Grepsr is one of the more intriguing startups I’ve come across in a while. It is a data extraction and web crawling service which you can use if you need to automate data collection from places on the web. Initially I thought this was simply a data scraping tool, but upon closer inspection ‘service’ does seem to be a more apt description as there is some human involvement from the Grepsr team as well.
I spoke to Amit Chowdhury, who explained that Grepsr is a just a two-man operation so far. The service, which launched back in October, aims to give users a simple interface to tell Grepsr which data on a webpage they want. This is done with a sort of screencapture tool, where you can highlight or ‘snap’ the data that you want on a given webpage or document. There are also browser plugins that users can use to highlight target data as they browse websites (see picture). Once Grepsr has your requirements, along with any comments you might want to send them, they then create an extractor. Amit explains:
There is some manual intervention in this process, but we shield the users from this. It differs from [other solutions] in such a way that our focus is mostly on non-technical customers or companies who do not know how to go about data extraction… Grepsr hides the details, and just delivers the data neatly, organized and in a very streamlined fashion.
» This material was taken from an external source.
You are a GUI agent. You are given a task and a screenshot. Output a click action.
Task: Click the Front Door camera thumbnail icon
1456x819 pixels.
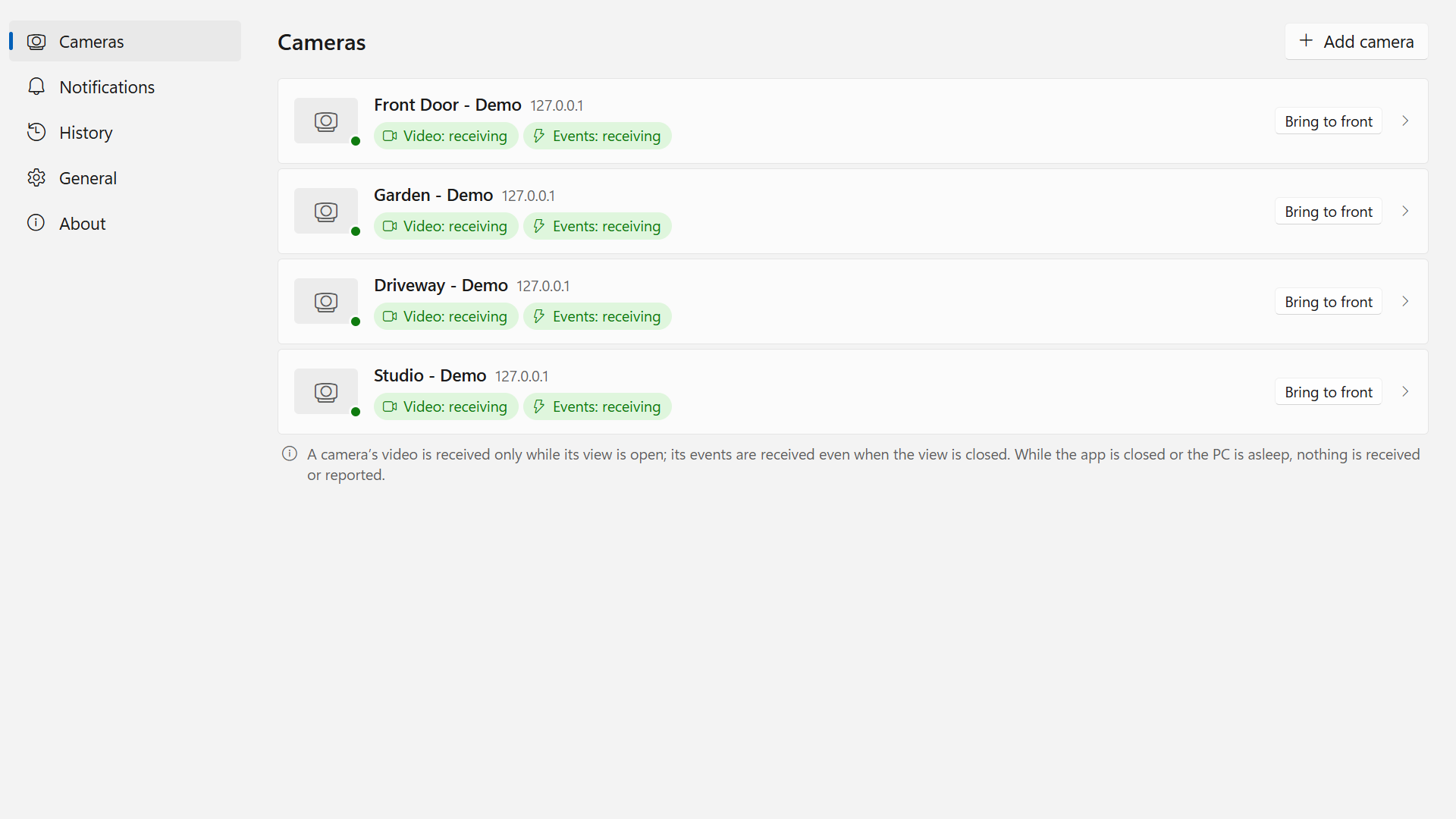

Amit estimates that the process is about 80 percent automated and 20 percent manual, the latter being the time needed to write an extractor for each project –though he points out that their “stable backend system makes it very easy and quick to write extractors.” Once an extractor is prepared, it can then be scheduled to collect data or update at certain intervals.
And Grepsr appears to present a number of options for data delivery, such as integration with Dropbox, FTP, and Google Docs, or you’re a developer they’ll provide data feeds that an application could consume. From what I can see by browsing a sample project, the results look very good.
Such a tailor-made data collection service doesn’t come free, as you might expect, with costs ranging from $99 to $129 per project depending on the chosen pricing plan. But if you’re someone who lacks the technical skills to extract data on your own [1], then it could be well worth the price and more.
Grepsr is currently based in Australia, but they are in the process of moving the startup to Nepal where they are originally from, explaining
We liked the challenge of bringing up a tech-startup from a virtually unknown country and hope to put Nepal in the map somehow – even if it’s in a very small way.
Currently Grepsr is self-financed, and has had about 15 individual clients in their first two months – ranging from real estate agents to researchers to even lottery players – with some recurring projects. That’s not a whole lot of business, but Grespr says that their costs are minimal: mostly their time, cloud computing expenses, and coffee! They hope enterprises can take advantage of their service in the future. And for those of you who might be wondering about the unusual name, and explanation is below:
But given the manual attention given to each project, can a two-man operation like this scale? Amit doesn’t foresee any problem in scaling, saying that their backend platform does not absolutely require super-talented programmers, but that an average programmer could get by because the backend hides all the details from extraction.
Given the importance of ‘big data’ these days in business, and in news as well, I really hope that Grepsr does well. Services like this that make working with data more accessible to non-programmers, are in my opinion, very much needed. And for anyone wondering about the unusual name, an explanation is below:
Our brand/product name Grepsr comes from a tech-word “grep” which roughly means “find and extract”. Check out http://t.co/Q3YIuMY for more.
-
There are a number of solutions already available for data scraping, though most require some pre-requisite technical knowledge. I usually favor Google Spreadsheet’s import functions, or even Dapper.net. ↩